*What is needed*.
List every line in the entries below that contains the string "screenshot", matching case exactly.

*Available data*.
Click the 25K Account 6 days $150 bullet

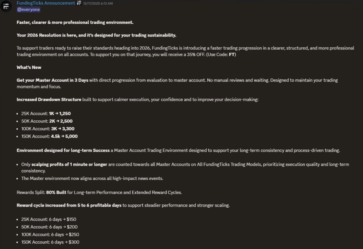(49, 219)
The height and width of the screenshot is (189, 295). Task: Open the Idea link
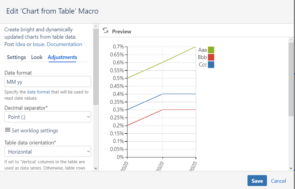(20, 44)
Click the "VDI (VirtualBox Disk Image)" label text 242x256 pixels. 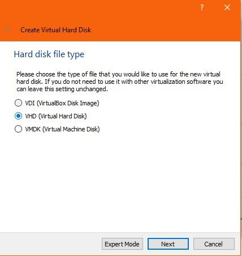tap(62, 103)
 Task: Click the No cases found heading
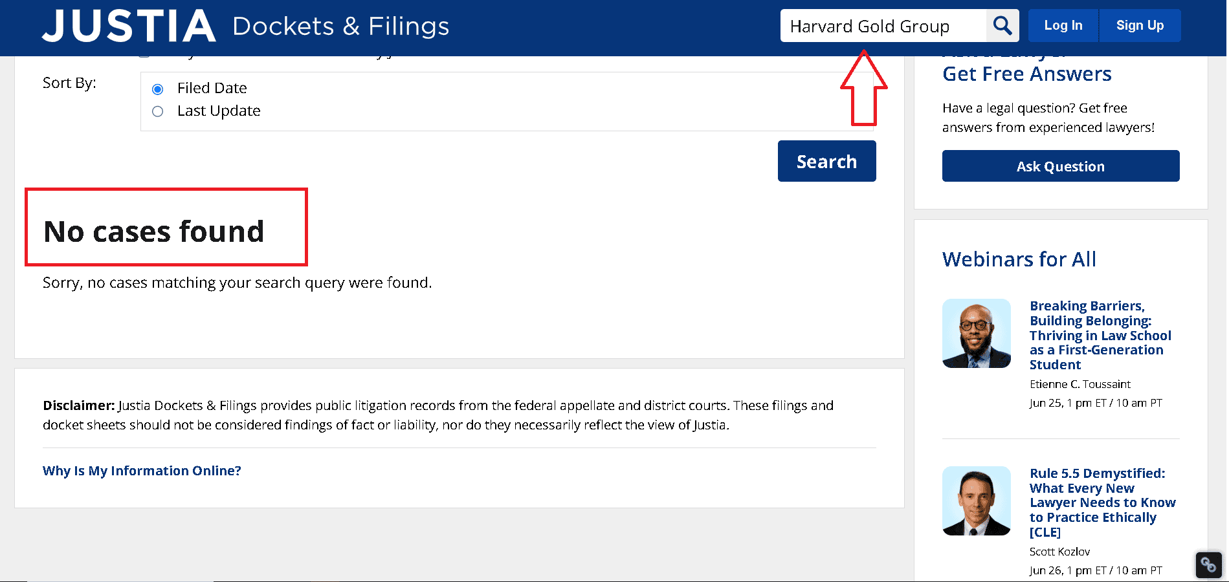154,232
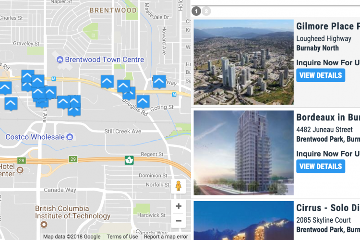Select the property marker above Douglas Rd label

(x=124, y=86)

==

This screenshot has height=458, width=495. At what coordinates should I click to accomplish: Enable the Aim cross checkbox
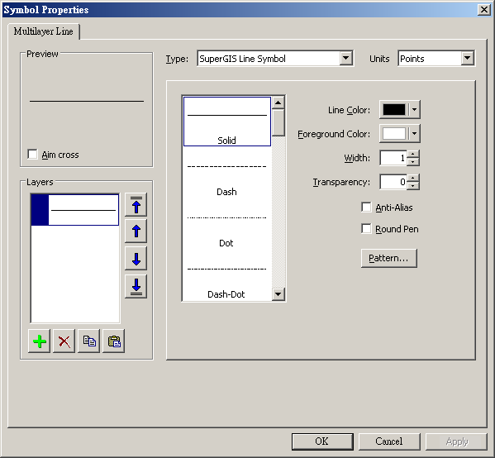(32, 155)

==

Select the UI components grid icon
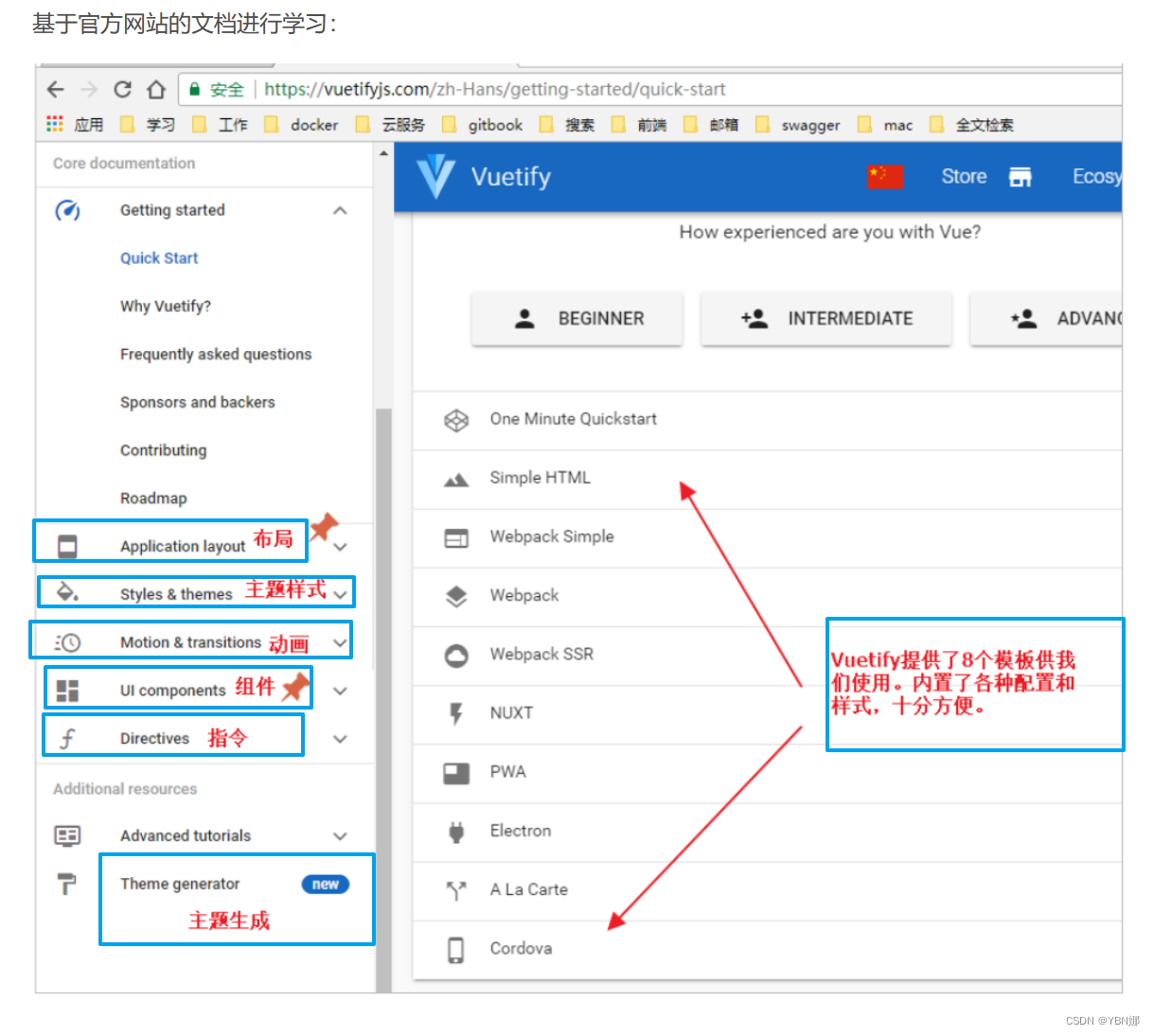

*Response to this task*.
The height and width of the screenshot is (189, 295). Task: Open the Idea link
This screenshot has height=458, width=495. At what coordinates should I click to accomplish: Enable the Aim cross checkbox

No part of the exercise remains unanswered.